EXTRAIT:
—————

Dans les statistiques faites actuellement en Europe où l’on vous dit « x% de musulmans pensent que… », on commet – peut-être à dessein - une erreur conceptuelle et méthodologique énorme et inacceptable ; et, politiquement, on vous mène en bateau. Car, à aucun moment, on n’a demandé aux gens interrogés s’ils avaient une religion et laquelle ; on leur en a attribué une automatiquement sur la base de leur origine géographique ou de leur nom. Une étude digne de nom menée en France (où l’État lui-même s’interdit de conserver des statistiques religieuses et ethniques), il y a une dizaine d’années, montre l’énorme proportion de gens supposés musulmans qui se déclarent incroyants ou agnostiques (http://siawi.org/article4622.html- Why Are Women of Migrant Muslim Descent at the Forefront of the Struggle for Secularism  ?, Marième Hélie Lucas, 2010).

Et celle encore plus grande qui se déclarent non pratiquants. Il est intéressant de noter que cette proportion se retrouve quasi exactement parmi les supposés catholiques, car cela montre que les présumés « musulmans » ne sont, ni plus ni moins, religieux que les autres, dans un pays donné, à une époque donnée.

Enfin, parler de « musulmans », de façon indiscriminée et sans lien avec leurs réelles croyances religieuses, incommode également un très grand nombre de croyants laïques qui veulent pour leur pays des lois démocratiques et non pas prétendument divines, c’est à dire des lois votées par le peuple ou par les représentants du people, modifiables par la volonté du peuple. Par contraste, la loi divine serait a-historique et inchangeable, donc contraire au principe démocratique.

Il existe d’énormes différences entre les pays dits musulmans ; les lois reflètent ces différences culturelles et politiques. Dans certains pays de tradition musulmane, les femmes sont enfermées à vie, ne peuvent se déplacer sans un gardien mâle, ne peuvent contracter mariage elles-mêmes en tant qu’adultes et sont données en mariage - souvent sans leur consentement, voire contre leur gré - par leur tuteur matrimonial, subissent la répudiation unilatérale hors de toute cour de justice, n’ont pas la garde de leurs enfants, sont mariées dès l’âge de 9 ans, etc. ; à l’autre bout du spectre, il existe des pays musulmans où les femmes sont chefs d’État et de partis politiques, femmes d’affaires, chefs de famille, imams, etc. Et entre ces extrêmes, existent toutes les combinaisons et variations possibles, et ce, quelle que soit la secte de l’Islam dominante dans le pays.

—————

TÂCHES À RÉALISER:
1. D'après le texte sur les statistiques religieuses en Europe, sur quelle base attribue-t-on une religion aux personnes interrogées ?
2. Reprenez le texte sur les statistiques religieuses en Europe après sa dernière phrase et écrivez-en la suite.

DONNÉES SOURCES:
—————

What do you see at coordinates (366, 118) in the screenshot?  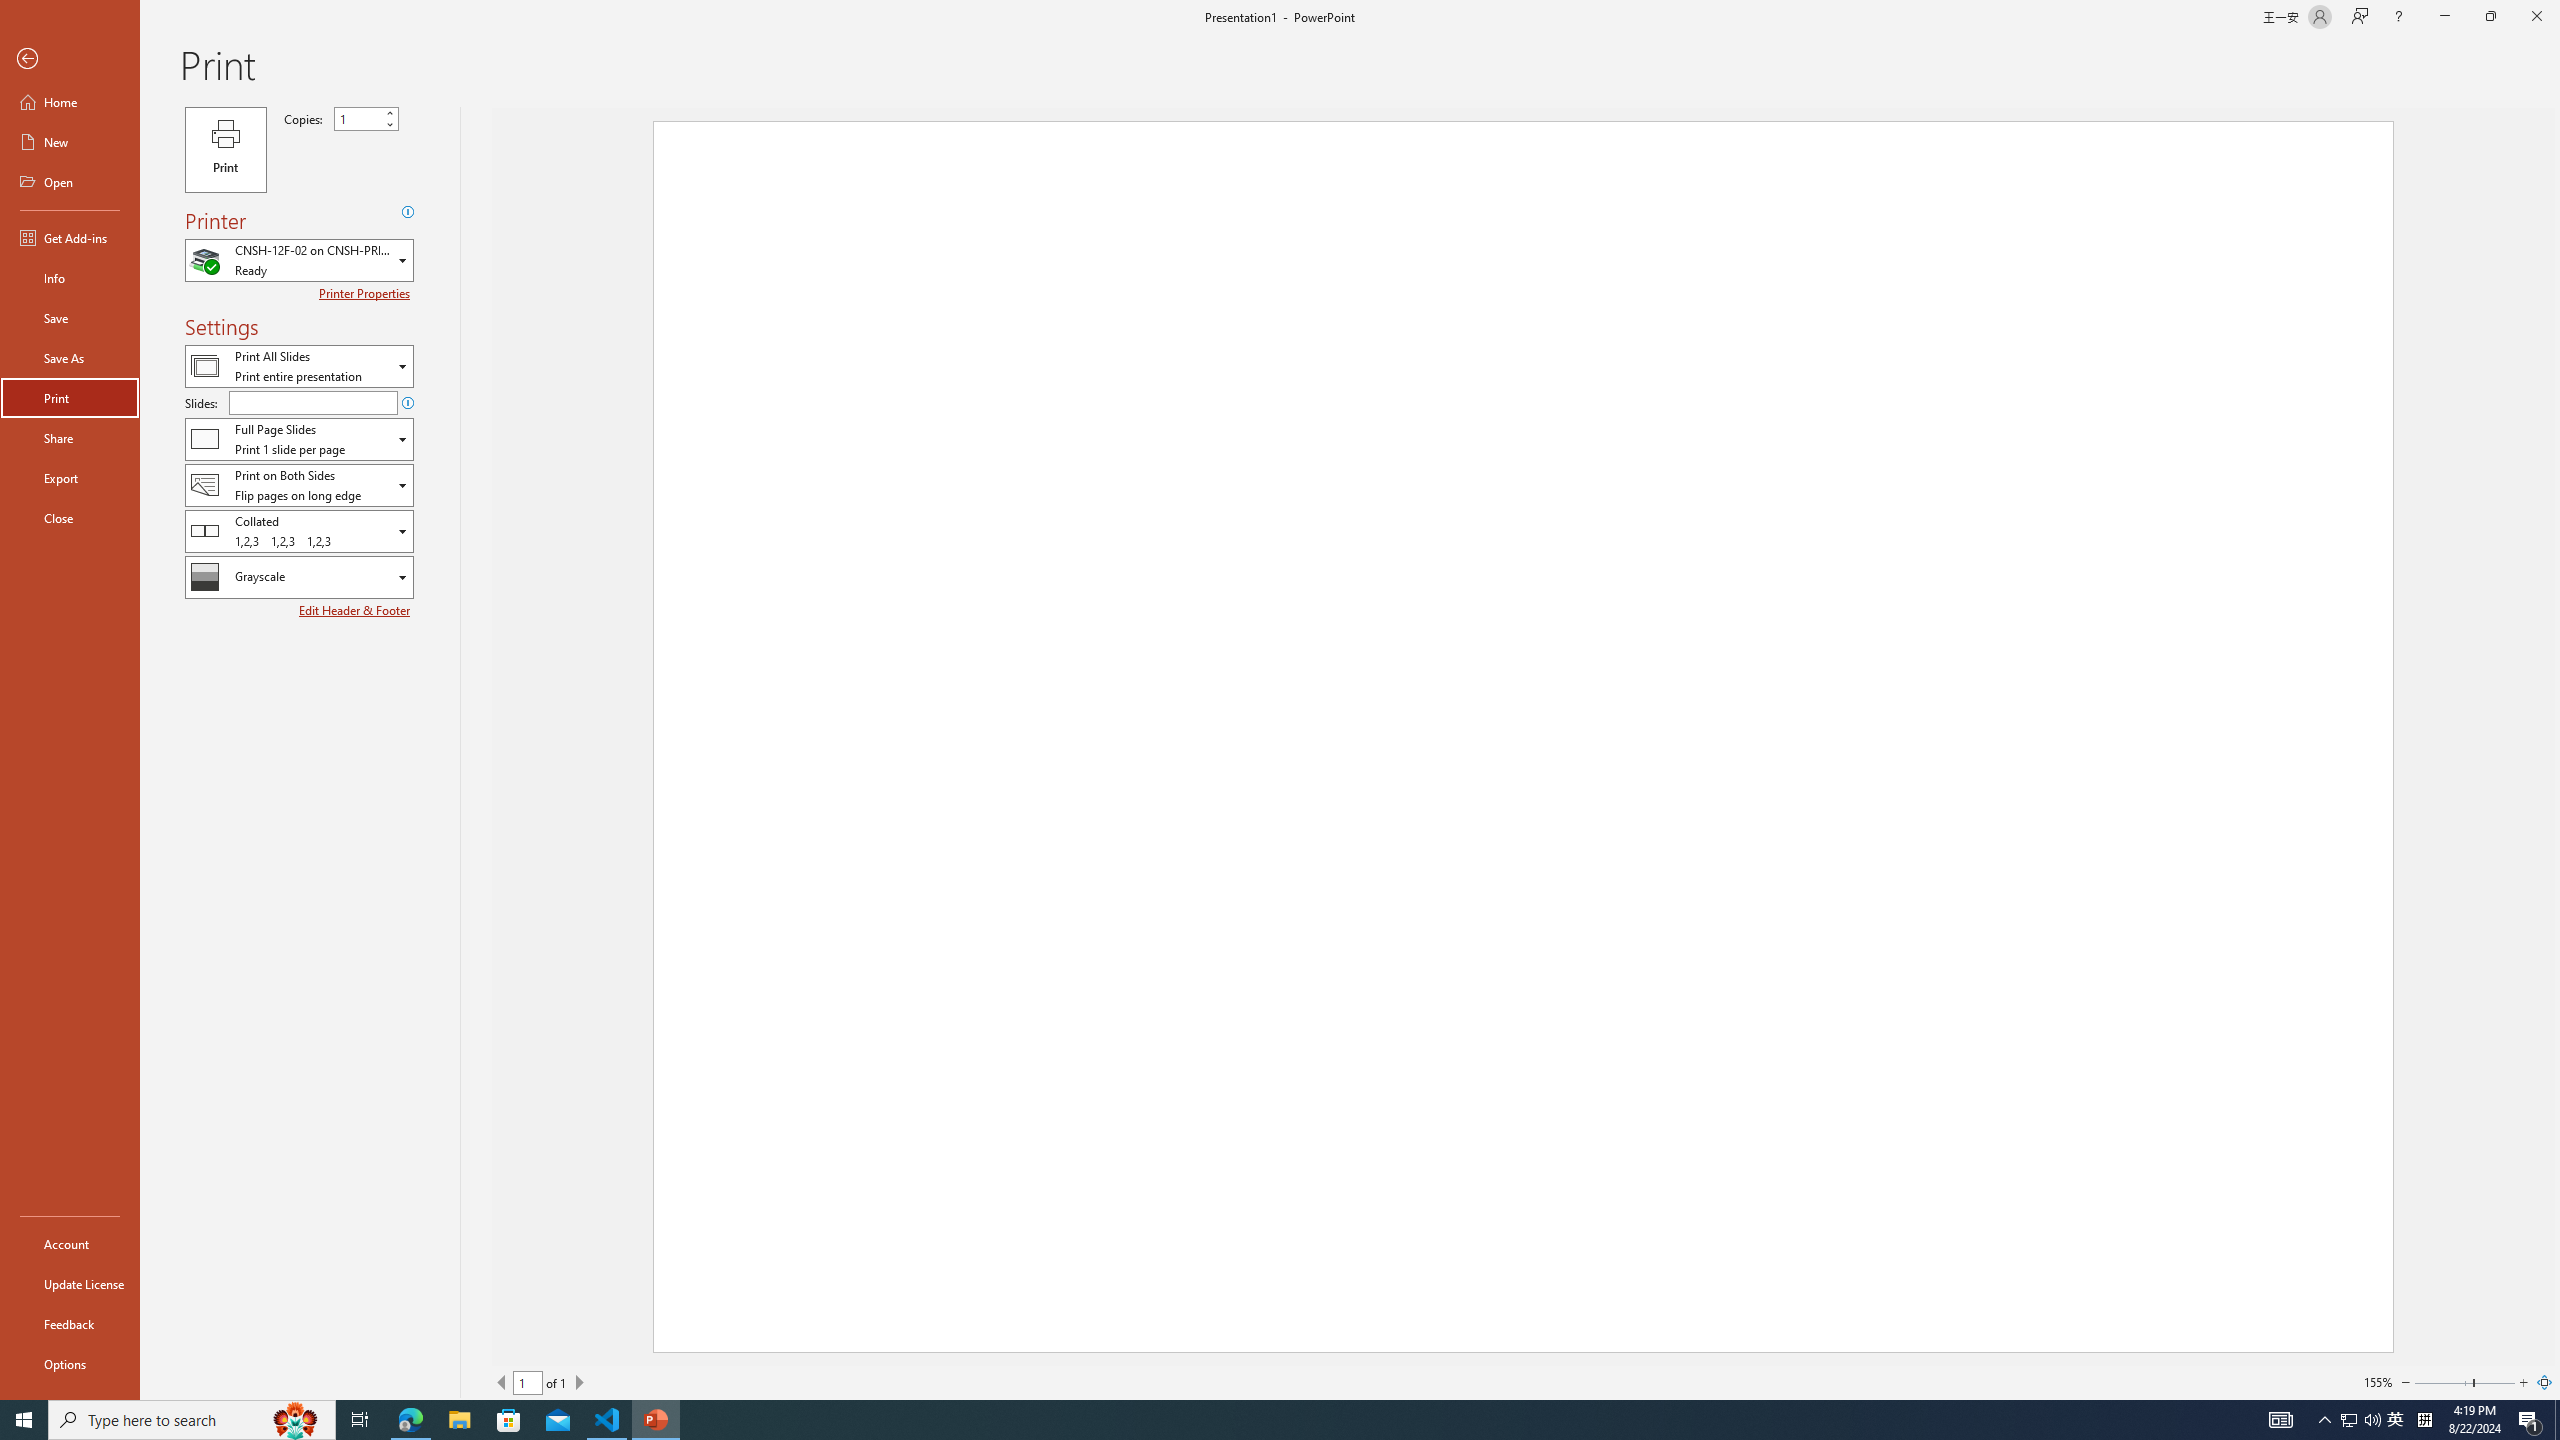 I see `Copies` at bounding box center [366, 118].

—————

LISTE DES RÉPONSES:
1. Sur la base de leur origine géographique ou de leur nom.

2.
Les lois dites musulmanes montrent abondamment cette disparité et cette hétérogénéité ; leur comparaison rend évidente la facture humaine et non divine des diverses législations.(http://www.wluml.org/node/588, Knowing Our Rights :Women, Family, Laws and Customs in the Muslim World, WLUML 2006).

Mais ce qui est intéressant, c’est que, néanmoins, dans chaque pays, les autorités prétendent que ces lois reflètent le véritable esprit de l’Islam.

Il est donc absurde d’utiliser le terme « charia » pour désigner des lois humaines si diverses et contradictoires, qui reflètent des intentions politiques si opposées. Cela leur confère une légitimité religieuse qu’elles ne méritent pas.

Le terme de « charia » laisse à penser qu’il existe un corpus de droit commun à tous les pays musulmans, ce qui n’est pas le cas, puisque les lois diffèrent tant d’un pays dit musulman à un autre ; Il n’existe pas une loi « islamique », mais des lois « musulmanes » qui sont bel et bien l’œuvre d’hommes qui se déclarent croyants en l’Islam.

La loi religieuse est-elle celle qui donne aux hommes le droit de répudier oralement leur épouse (talaq) sans passer devant un juge (exemple : Algérie jusqu’à une date récente, Inde, etc.) ou celle qui donne des droits égaux aux époux dans le mariage (Turquie) ? Celle qui donne aux femmes le droit de choisir leur mari (Tunisie) ou bien celle qui leur impose d’être éternelles mineures, données en mariage par leur wali ou tuteur matrimonial (Algérie) ?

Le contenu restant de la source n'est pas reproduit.